Gout - Pseduogout

Gout and Gouty Arthritis

Gout is often related to an inherited abnormality in the body's ability to process uric acid.  This lack of processing of uric acid, leads to an accumulation of uric acid in the body, called hyperuricemia.  Many people have elevated levels of uric acid in the body without any significant adverse effects, however it is considered a precursor to the development of gout.  Often times the excess uric acid leads to the formation of tiny crystals of urate which then deposit in various tissues of the body, causing kidney stones, kidney function impairment and/or failure, and gouty arthritis, as a result of the inflammation within the joint space caused by the crystalline deposits. When enough uric acid crystal deposits and a patient will experience a gout attack, a very painful, sudden inflammation of a joint space associated with swelling, stiffness and redness.  The joint most often affected is the big toe, followed by the knee, ankle, foot, wrists, fingers, and elbows.

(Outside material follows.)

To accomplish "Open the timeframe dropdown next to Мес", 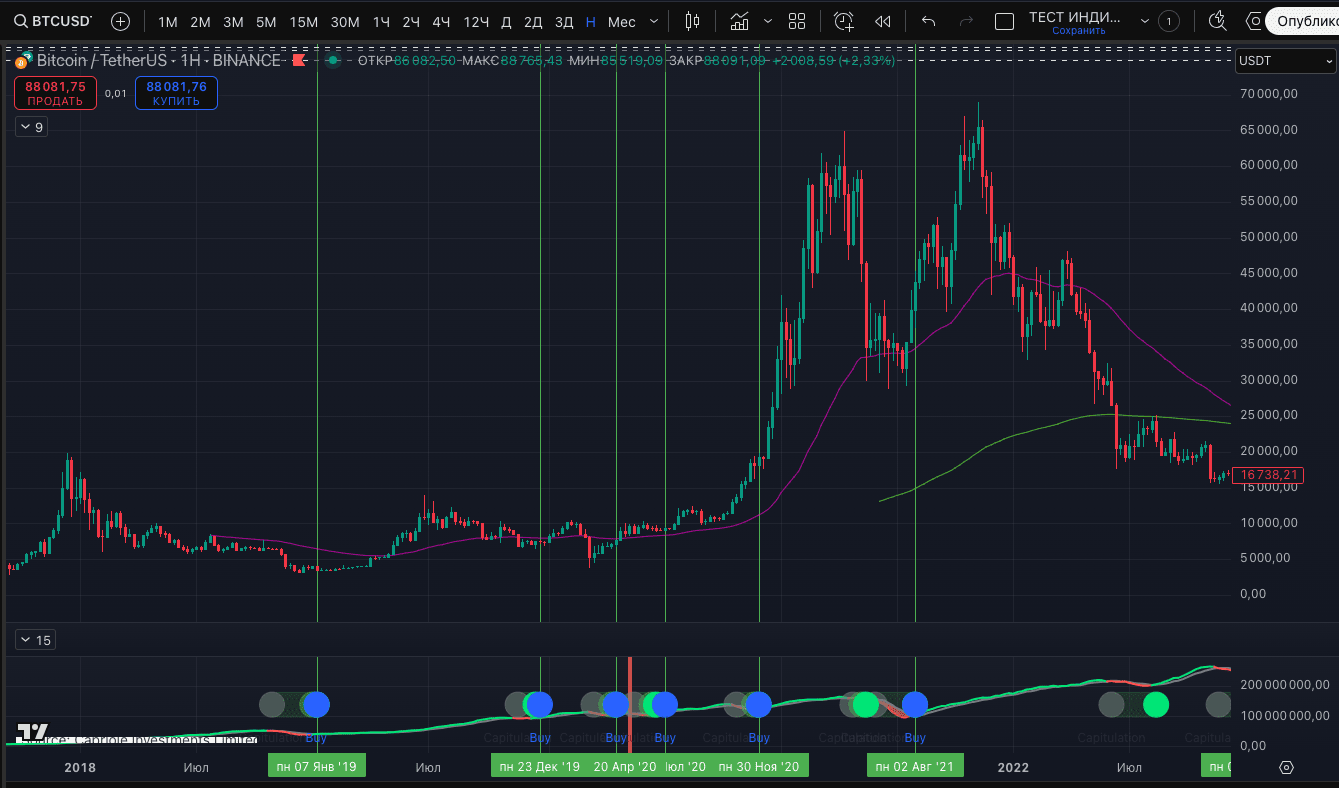I will point(655,20).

Gout is considered a chronic, progressive, and destructive disease, which can cause tophi or lumps of uric acid crystal deposits permanently beneath the skin and leaving permanent deformities to the joints.  It affects men nine times more than women, and often precipitated by the overconsumption of foods high in purine, such as beer, alcohol, red fatty meats or fishes, carbohydrates and sweets. Additional triggers include dehydration or infections. Some medications, such as water pills or diuretics, can also cause hyperuricemia and eventually gout.  Proper diet, increased water, and a possible addition of a uric acid controlling medication can prevent further progression.

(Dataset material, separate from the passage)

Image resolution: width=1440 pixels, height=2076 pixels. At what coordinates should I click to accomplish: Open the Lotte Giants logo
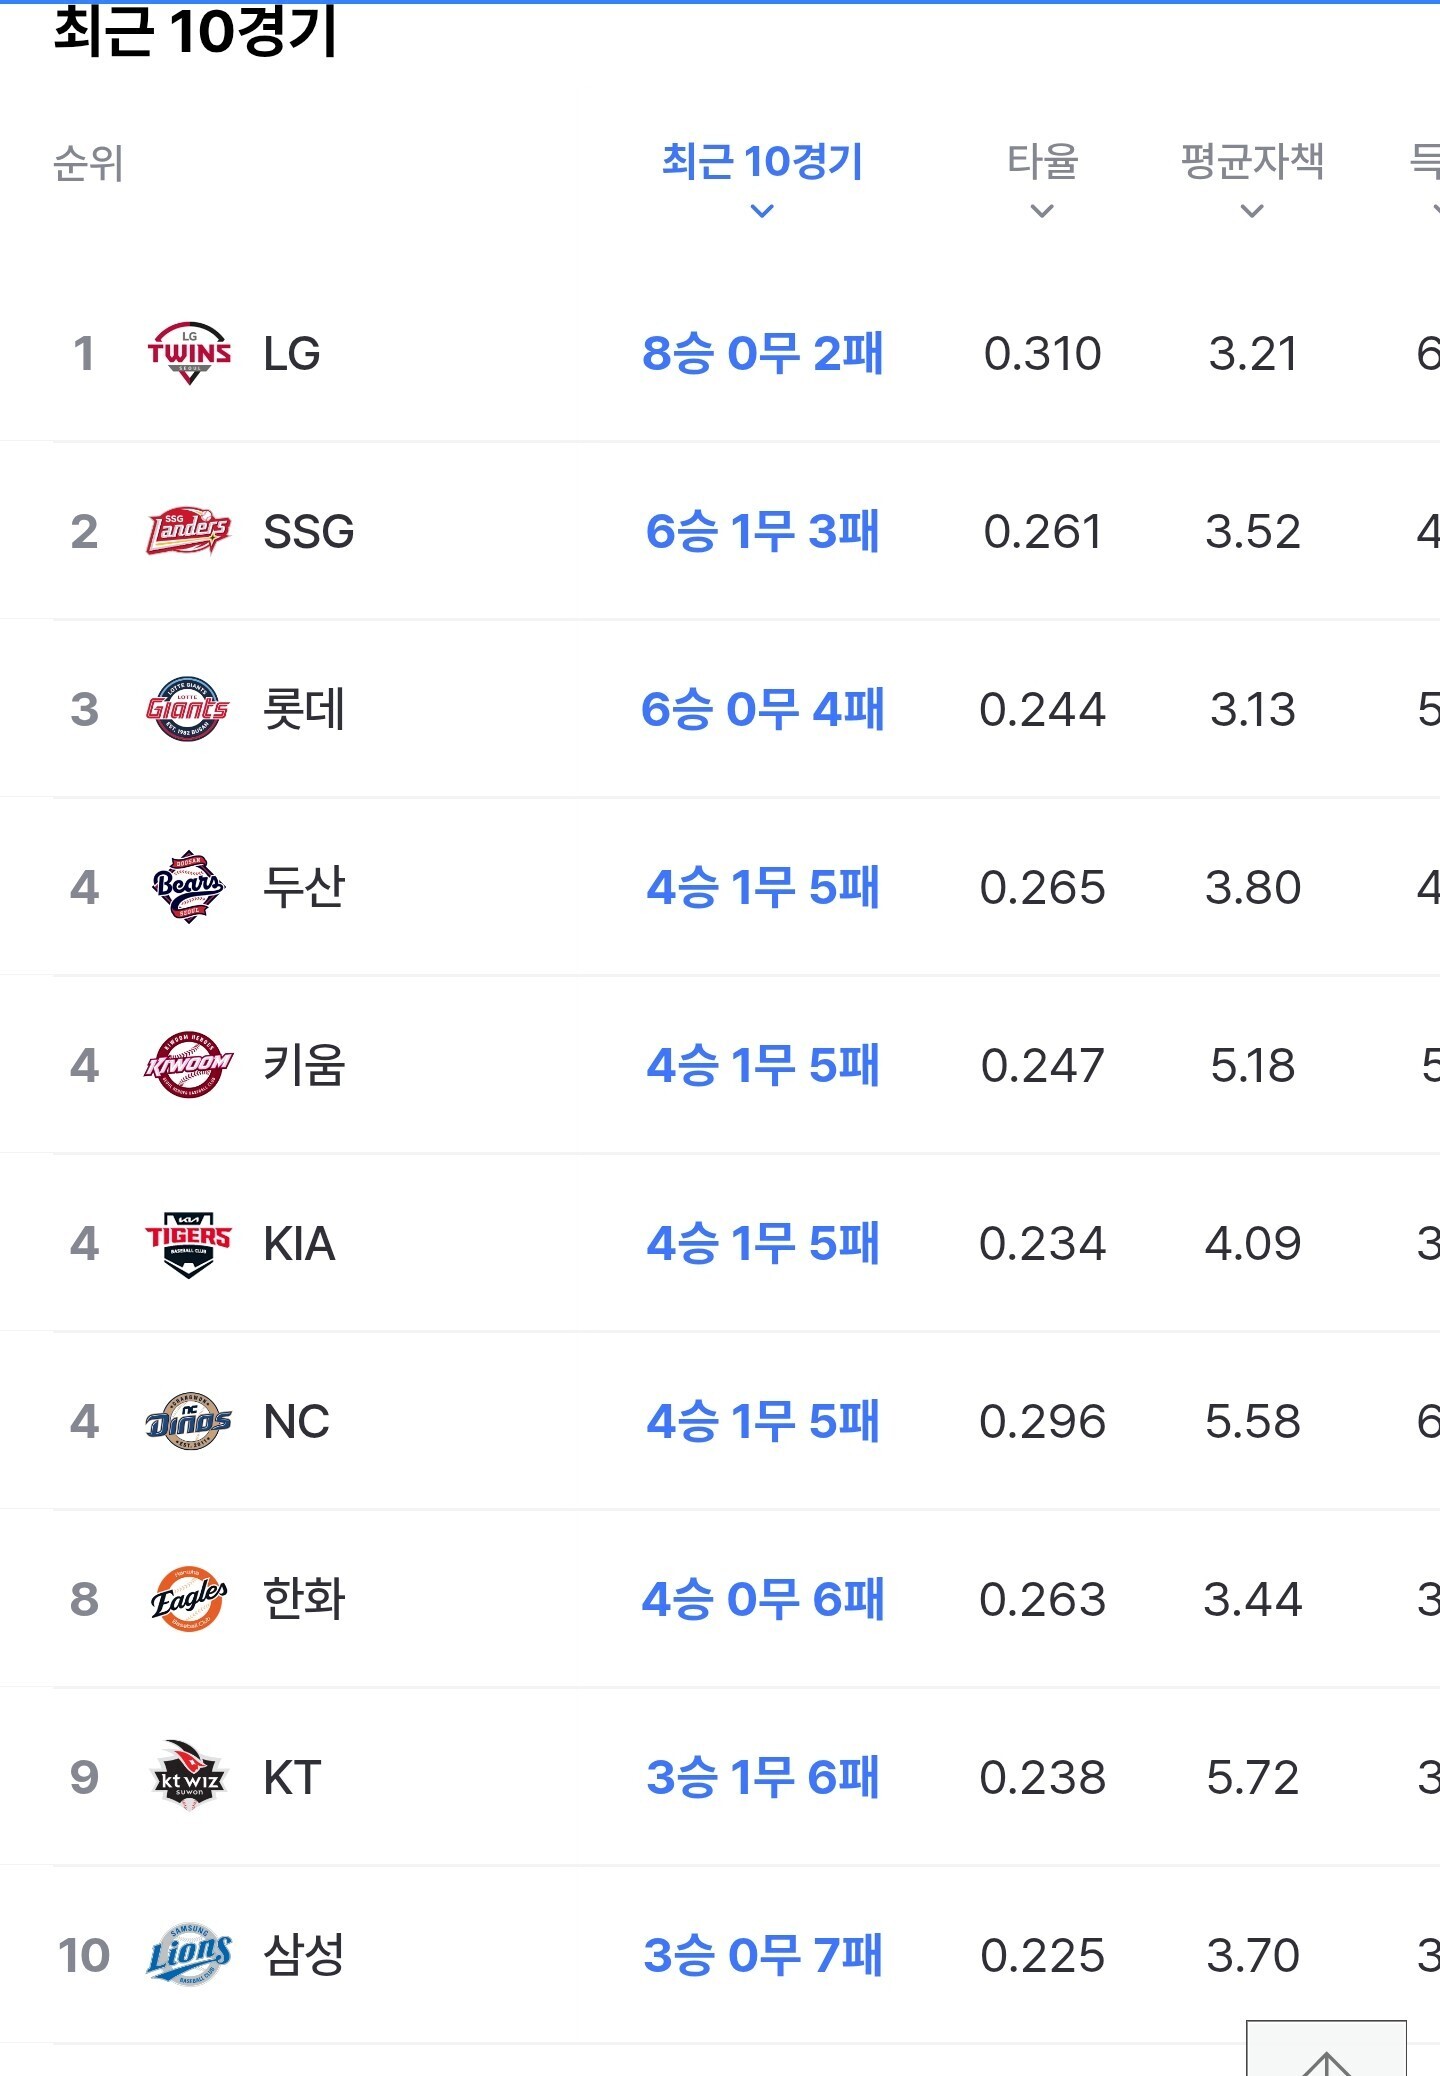(x=189, y=709)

Pseudogout, also known as Calcium Pyrophosphate dehydrogenase crystal deposition disease, is the condition which can sometimes be confused with gouty arthritis because it produces similar symptoms. However, in CPPD deposition disease, deposits are made up of calcium phosphate crystals, not uric acid.  The signs and symptoms, and presentation of the patient are similar in the sense that the joint becomes inflamed, painful, swollen and stiff, though the progression is more gradual than insidious.